Living standards for the ‘majority of the population’ are no longer rising, the IPPR’s Commission on Economic Justice discovered. It also found that the UK is in the midst of the ‘longest period of earnings stagnation for 150 years’, with young people set to be ‘poorer than their parents’.
Productivity in the UK is 13% below the average for the richest countries in the G7, the report highlighted.
In addition, a ‘fiscal gap’ is growing between tax revenues and expenditure, which the IPPR believes will worsen as workers age and the proportion of employees declines.
The IPPR stated that the British economy needs ‘fundamental reform’, and has called for a debate on taxation, the role of the UK’s financial sector, the dominance of digital companies in their marketplace and the power held by UK trade unions.
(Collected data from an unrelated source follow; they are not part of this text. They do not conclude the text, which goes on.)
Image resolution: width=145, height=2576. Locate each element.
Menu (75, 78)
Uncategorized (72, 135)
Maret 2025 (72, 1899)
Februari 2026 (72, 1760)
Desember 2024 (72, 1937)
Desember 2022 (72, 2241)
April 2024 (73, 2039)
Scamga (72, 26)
Tom Kibasi, Director of the IPPR and Chair of the Commission, commented: ‘The British economy needs fundamental reform. We don’t have a British economic model. We have an economic muddle. The persistent economic problems we have experienced since the 2008 financial crash won’t be fixed with a bit of tinkering.
‘There is a growing consensus across business, trade unions and civil society that a radical new approach is now needed. Change should be guided by a new vision for the economy, where long-term prosperity is joined with justice for all.’